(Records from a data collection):
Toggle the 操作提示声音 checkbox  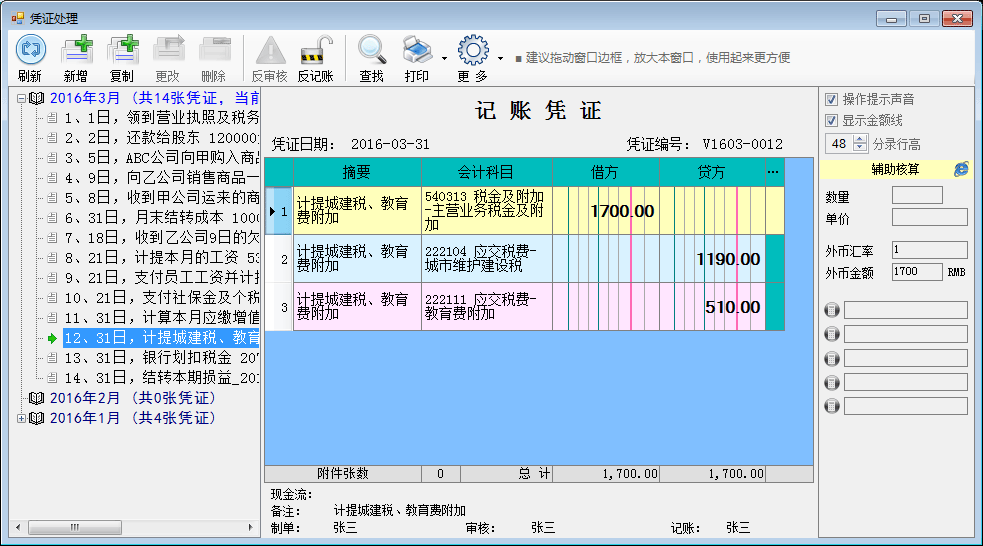832,100
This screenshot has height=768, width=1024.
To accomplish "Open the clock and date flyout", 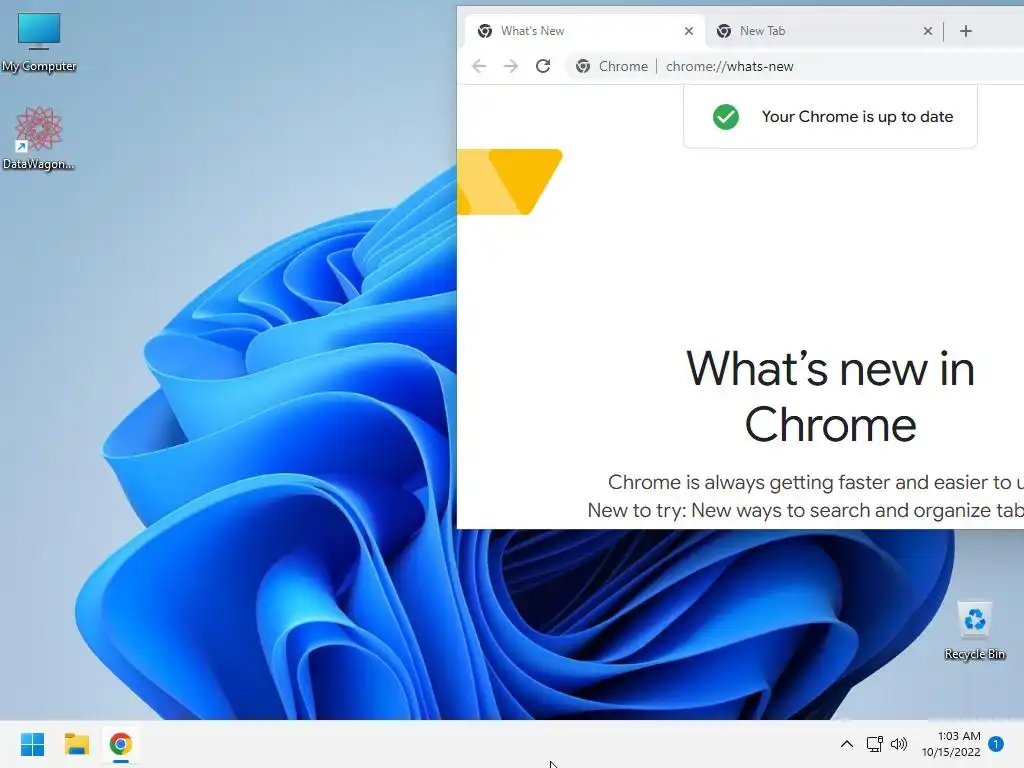I will [951, 744].
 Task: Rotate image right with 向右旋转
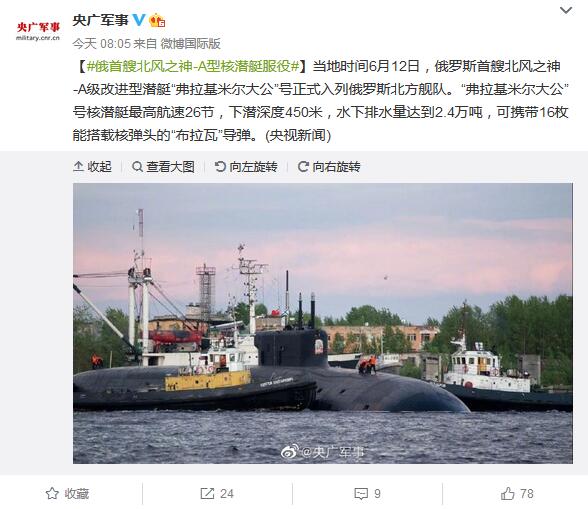click(x=329, y=167)
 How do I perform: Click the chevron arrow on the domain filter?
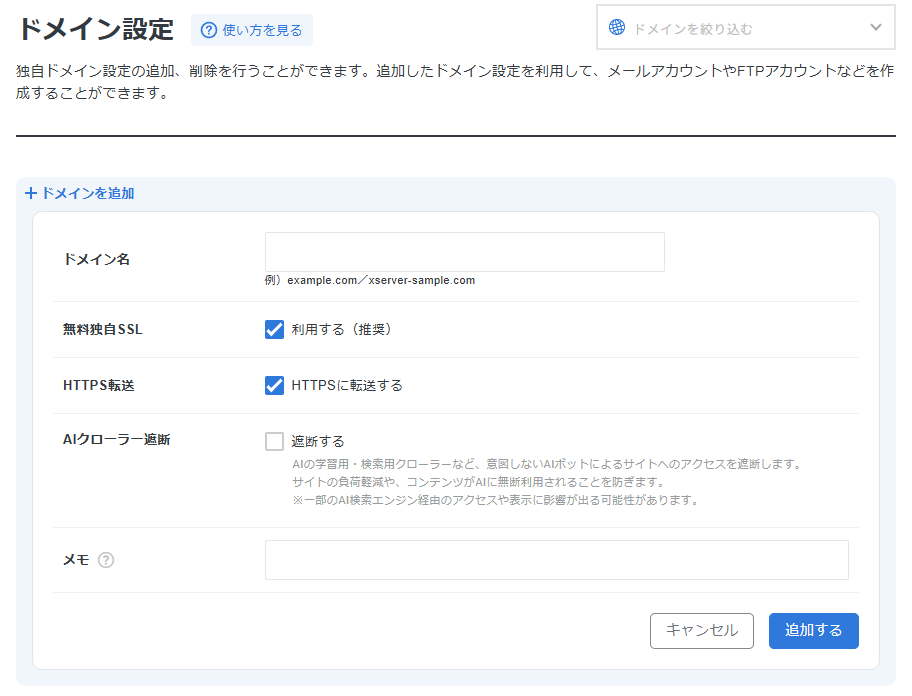(876, 28)
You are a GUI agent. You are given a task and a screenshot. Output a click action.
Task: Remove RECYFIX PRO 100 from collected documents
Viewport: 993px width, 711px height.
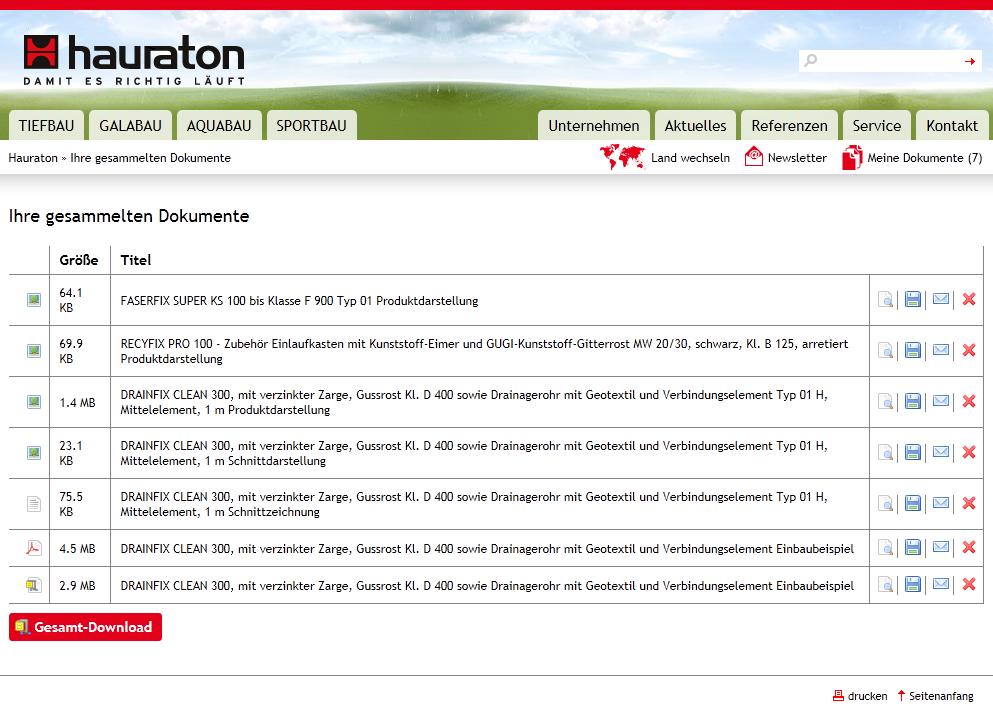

(WORK TASK):
Count, in the records above, the lines that include "height", and give the number with nothing added.

(SOLUTION FOR THIS PROBLEM):
2